*ページ抜粋*:
:::::

ストップ高・ストップ安って何?

経済ニュースや新聞などでよく耳にする「ストップ高」「ストップ安」という言葉について、その意味や値幅制限の仕組みなどを解説します。

ストップ高・ストップ安って何?

ストップ高・ストップ安とは

ストップ高・ストップ安とは、1日の株価の上昇や下落を一定の変動の幅を制限するための制度です。「値幅制限」とも呼ばれ、1日の価格の変動幅に前日の終値または気配値を基準に制限をかけています。

一度相場がストップ高・ストップ安となった場合には、その日の取引はストップ高以上、ストップ安以下の株価では取引することができなくなります。

株価が一定の価格以上に上がると「ストップ高」となり、株価はそれ以上には上昇しません。反対に株価が一定額まで下落すると「ストップ安」となり、株価はその価格以下には下落しなくなります。例えば、前日の終値が10,000円だった場合は値幅制限が3,000円となり、13,000円になればストップ高、7,000円になればストップ安となるわけです。

このような制度があるのは、株価の大きな変動があった時に市場が混乱してしまうのを防ぐためです。この値幅制限があるため、1日で株価が何倍にもなるということはなく、逆に1日で半分になってしまうようなこともありません。

ストップ高・ストップ安の制度は、すべての国で採用されているわけではありません。アメリカではストップ高・ストップ安がないため、前日の終値と比較して30%〜50%以上の株価変動が起きることがあります。なお、アメリカにはサーキットブレーカーという機能があり、これについては後にご説明します。

ストップ高・ストップ安がある理由

ストップ高・ストップ安がある理由

ストップ高・ストップ安は、なぜ存在するのでしょうか。その理由は先に解説した通り、株価の異常な急騰や暴落を防いで投資家を守るためです。

投資家を守るためのストップ高・ストップ安

株価が大きく上昇・下落の動きを見せた場合、市場は乱高下を繰り返すようになります。その変動の大きさが極端になると、1日で大きな利益を上げられることがあるでしょう。しかし、大きな損失を出してしまう可能性もあります。

:::::

*作業指示*:
1) ストップ高・ストップ安の解説文によると、前日の終値が10,000円だった場合の値幅制限はいくらですか。
2) ストップ高・ストップ安の解説文にある「ストップ高・ストップ安の制度は、すべての国で採用されているわけではありません。」という文を英語に翻訳してください。
3) ストップ高・ストップ安の解説文の最後の文に続く部分を書き進めてください。
この後に続く行は参照する必要がありません。

*利用可能データ*:

:::::

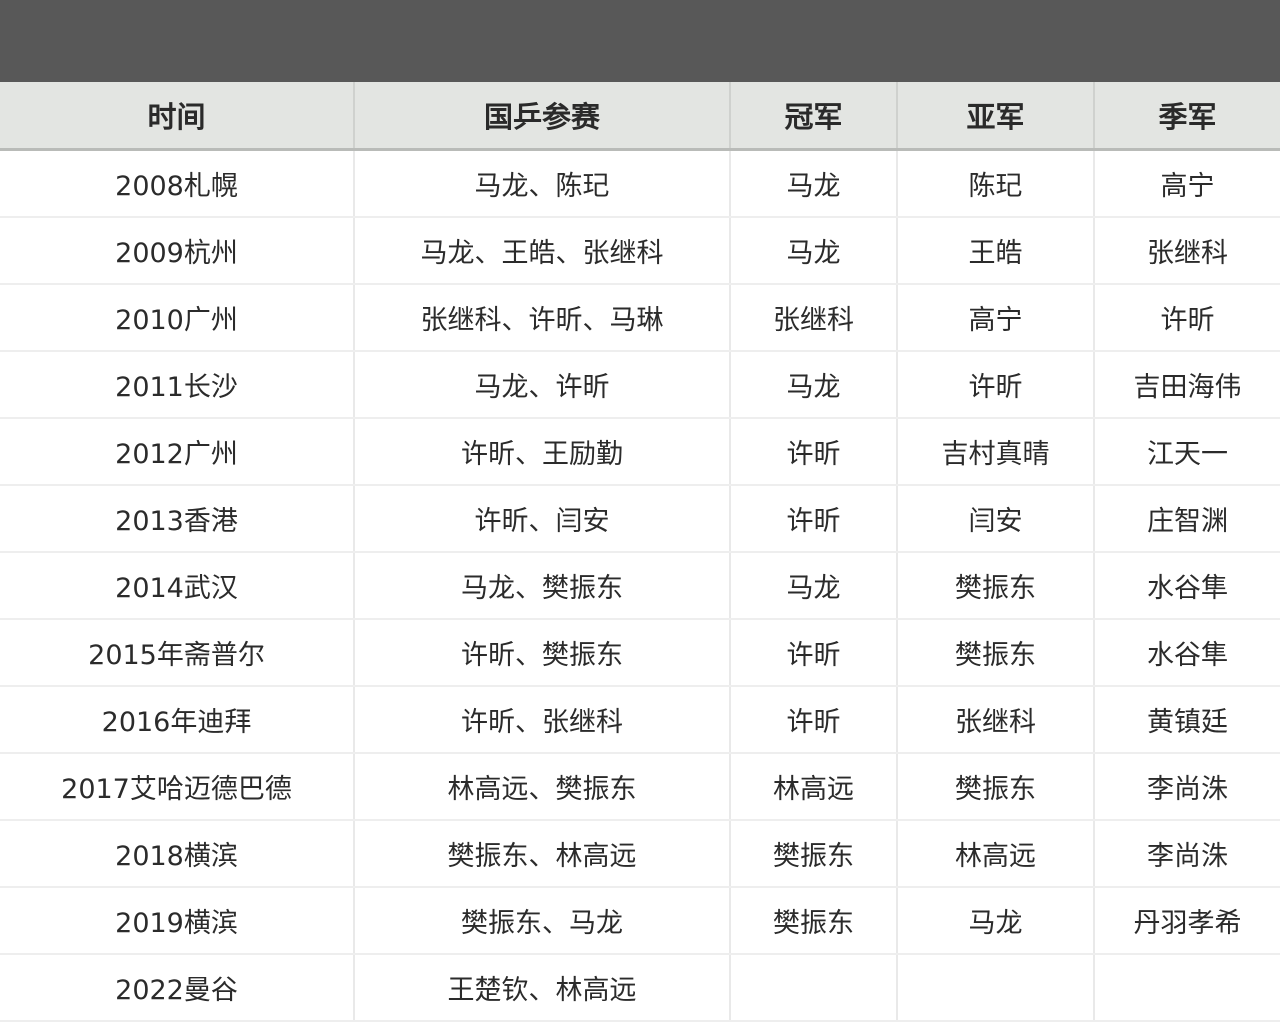  I want to click on third-place-cell: 黄镇廷, so click(1186, 720).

:::::

*記述解答*:
1) 3,000円です。

2) The limit-up and limit-down system has not been adopted in every country.

3)
このような場合に投資家が大きな損失を出してしまうことを予防する、または投資家の恐怖感・過熱感が和らげられパニック売りなど心理的不安による取引を一時的に抑制する効果があります。

米国株式市場やシンガポール証券取引所などに値幅制限(ストップ高・ストップ安)はありませんが、サーキットブレーカーという制度があります。サーキットブレーカー制度とは、相場が異常な変動を起こした時に取引を一度中断することで相場の過熱を鎮め、投資家が冷静な判断ができるようにするための制度です。電流が流れ過ぎた時に発熱などを食い止めるため電源を落とす電気回路の遮断器(サーキットブレーカー)と似ている制度であるため、このように呼ばれます。

日本では指数先物取引や債券先物取引、および、それらのオプション取引について導入されています。アメリカのニューヨーク証券取引所のサーキットブレーカーの例として、下記のような設定基準をご紹介しておきましょう。

「Market-Wide Circuit Breakers」

S&P500(アメリカの代表的な株価指数)の動きを基準にレベル1~3*まで最大3段階で発動。※2013年に以下の新ルールに改定

・Level 1 – 9:30~15:25の間にS&P 500が前日終値より7%下落したら15分間取引を停止する。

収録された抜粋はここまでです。